Performance en développement
Un constructeur automobile généraliste souhaite accélérer la performance de ses processus et de ses projets.
Contexte et enjeux :
Début 2005, le département de la DPP (Direction de la Planification des Projets) au sein de la DIM (Direction de l’Ingénierie Mécanique) est en place depuis 2 ans. Il n’existe alors pas de référentiel de développement GMP. Le client lance alors un projet visant à formaliser des nouveaux référentiels de développement plus robustes et plus courts. Parallèlement, un autre plan est lancé. A l’échelle des programmes, ces objectifs imposent une amélioration forte des modèles de développement, portant à la fois sur les délais et les coûts de développement. Les objectifs du projet viennent alors naturellement s’inscrire dans le cadre du plan lancé en parallèle.
Il s'agit donc, pour améliorer significativement la performance en développement de la Direction Mécanique, de :
- réduire les délais de développement de 15 à 30% ;
- contribuer à la réduction des coûts de développement ;
- consolider la robustesse des processus de conception ;
- soutenir l’accroissement du nombre de lancements.
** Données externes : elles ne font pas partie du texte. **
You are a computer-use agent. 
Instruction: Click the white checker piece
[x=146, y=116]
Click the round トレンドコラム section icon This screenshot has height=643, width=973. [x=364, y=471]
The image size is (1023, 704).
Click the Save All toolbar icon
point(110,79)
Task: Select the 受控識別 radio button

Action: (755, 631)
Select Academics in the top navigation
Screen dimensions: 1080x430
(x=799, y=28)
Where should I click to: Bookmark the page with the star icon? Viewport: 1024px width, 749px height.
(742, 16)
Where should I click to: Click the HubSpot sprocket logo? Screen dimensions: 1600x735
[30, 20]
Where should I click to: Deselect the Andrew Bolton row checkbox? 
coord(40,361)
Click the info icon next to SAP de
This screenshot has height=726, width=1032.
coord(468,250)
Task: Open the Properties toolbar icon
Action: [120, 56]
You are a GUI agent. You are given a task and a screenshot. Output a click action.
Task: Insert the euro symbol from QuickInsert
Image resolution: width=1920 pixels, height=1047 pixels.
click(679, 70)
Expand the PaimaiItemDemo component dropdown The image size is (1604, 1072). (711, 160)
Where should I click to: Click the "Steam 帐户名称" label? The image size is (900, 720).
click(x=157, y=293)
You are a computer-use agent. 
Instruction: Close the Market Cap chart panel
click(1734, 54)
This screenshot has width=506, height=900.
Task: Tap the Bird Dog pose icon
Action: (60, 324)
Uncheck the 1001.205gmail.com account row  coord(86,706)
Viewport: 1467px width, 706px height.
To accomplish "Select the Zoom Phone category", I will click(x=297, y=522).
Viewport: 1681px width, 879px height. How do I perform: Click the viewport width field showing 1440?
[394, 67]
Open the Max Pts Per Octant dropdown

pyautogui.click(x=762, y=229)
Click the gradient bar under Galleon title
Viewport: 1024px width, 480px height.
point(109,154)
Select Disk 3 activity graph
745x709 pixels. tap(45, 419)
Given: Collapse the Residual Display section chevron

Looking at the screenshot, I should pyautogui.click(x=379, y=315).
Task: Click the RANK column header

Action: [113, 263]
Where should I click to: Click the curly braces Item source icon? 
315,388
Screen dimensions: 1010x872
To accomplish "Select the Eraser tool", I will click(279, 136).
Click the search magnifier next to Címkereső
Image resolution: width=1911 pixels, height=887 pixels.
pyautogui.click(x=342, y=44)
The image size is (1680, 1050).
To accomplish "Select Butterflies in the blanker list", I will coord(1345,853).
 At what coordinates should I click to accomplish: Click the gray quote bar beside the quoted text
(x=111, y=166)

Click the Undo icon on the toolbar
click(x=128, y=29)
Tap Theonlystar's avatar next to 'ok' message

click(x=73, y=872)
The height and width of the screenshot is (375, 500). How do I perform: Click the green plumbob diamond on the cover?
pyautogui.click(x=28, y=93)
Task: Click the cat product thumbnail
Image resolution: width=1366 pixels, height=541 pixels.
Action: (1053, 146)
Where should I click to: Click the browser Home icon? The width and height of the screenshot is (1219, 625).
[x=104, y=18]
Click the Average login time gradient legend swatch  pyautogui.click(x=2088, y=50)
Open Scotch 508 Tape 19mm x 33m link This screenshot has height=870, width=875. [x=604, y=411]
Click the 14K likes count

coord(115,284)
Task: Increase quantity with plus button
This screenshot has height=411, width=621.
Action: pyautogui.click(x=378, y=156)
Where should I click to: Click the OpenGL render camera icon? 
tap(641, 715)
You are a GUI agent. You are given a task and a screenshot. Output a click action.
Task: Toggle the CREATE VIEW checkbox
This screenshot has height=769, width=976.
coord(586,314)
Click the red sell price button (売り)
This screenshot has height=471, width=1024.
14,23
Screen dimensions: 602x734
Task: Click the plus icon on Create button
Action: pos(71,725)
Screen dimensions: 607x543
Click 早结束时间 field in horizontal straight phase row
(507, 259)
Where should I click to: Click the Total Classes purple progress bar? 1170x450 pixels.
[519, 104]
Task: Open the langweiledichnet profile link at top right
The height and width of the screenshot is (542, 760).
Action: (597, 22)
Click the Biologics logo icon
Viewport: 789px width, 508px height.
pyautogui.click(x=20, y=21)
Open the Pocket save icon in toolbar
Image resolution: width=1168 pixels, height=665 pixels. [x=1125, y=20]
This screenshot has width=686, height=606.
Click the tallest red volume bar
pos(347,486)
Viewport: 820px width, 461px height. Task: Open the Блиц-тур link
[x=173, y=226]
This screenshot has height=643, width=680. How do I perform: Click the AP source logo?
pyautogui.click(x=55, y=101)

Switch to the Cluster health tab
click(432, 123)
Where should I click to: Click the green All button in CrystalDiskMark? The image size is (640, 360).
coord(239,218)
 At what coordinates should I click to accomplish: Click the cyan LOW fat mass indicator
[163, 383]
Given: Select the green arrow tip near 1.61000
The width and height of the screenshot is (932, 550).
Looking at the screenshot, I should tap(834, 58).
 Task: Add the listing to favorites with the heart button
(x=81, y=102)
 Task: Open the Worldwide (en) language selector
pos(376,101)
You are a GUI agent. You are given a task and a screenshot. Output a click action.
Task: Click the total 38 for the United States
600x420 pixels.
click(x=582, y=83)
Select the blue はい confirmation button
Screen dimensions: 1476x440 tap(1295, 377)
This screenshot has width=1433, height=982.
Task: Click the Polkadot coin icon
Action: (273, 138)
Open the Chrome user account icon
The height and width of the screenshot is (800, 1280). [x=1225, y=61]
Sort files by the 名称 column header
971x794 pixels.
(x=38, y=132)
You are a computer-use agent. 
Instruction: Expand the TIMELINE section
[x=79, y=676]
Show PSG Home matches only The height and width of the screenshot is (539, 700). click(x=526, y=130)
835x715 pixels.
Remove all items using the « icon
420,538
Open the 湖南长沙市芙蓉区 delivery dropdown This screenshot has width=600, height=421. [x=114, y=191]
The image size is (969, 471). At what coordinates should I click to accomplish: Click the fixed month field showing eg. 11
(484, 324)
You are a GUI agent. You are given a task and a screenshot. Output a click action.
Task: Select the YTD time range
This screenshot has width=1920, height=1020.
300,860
Points clés de la démarche :
- phase de robustesse : identification et résolution des principaux “points durs” afin de réinstaurer une dynamique de progrès dans l’axe délai. 10 leviers d’amélioration ont été identifiés et partagés, les plans d’actions associés ont été lancés ;
- phase “Kaizen” : amélioration de la performance sans remise en cause de la logique de développement actuelle. Un nouveau référentiel de développement optimisé est partagé ;
- phase de rupture : remise à plat des fondamentaux du développement et mise en œuvre d’une nouvelle logique de développement. 5 chantiers sont lancés afin de : premièrement passer d’une logique mono projet à une logique multi projets, deuxièmement consolider le développement des projets dit 'bases enveloppes', troisièmement définir le développement des projets 'adaptations' en lien avec les projets 'bases'.
Résultats obtenus :
- réduction de 15% de la durée des projets ;
- mise en place d’un jalonnement inter-métiers pour sécuriser les développements ;
- traitement des conditions d’environnement facilitant la performance des projets.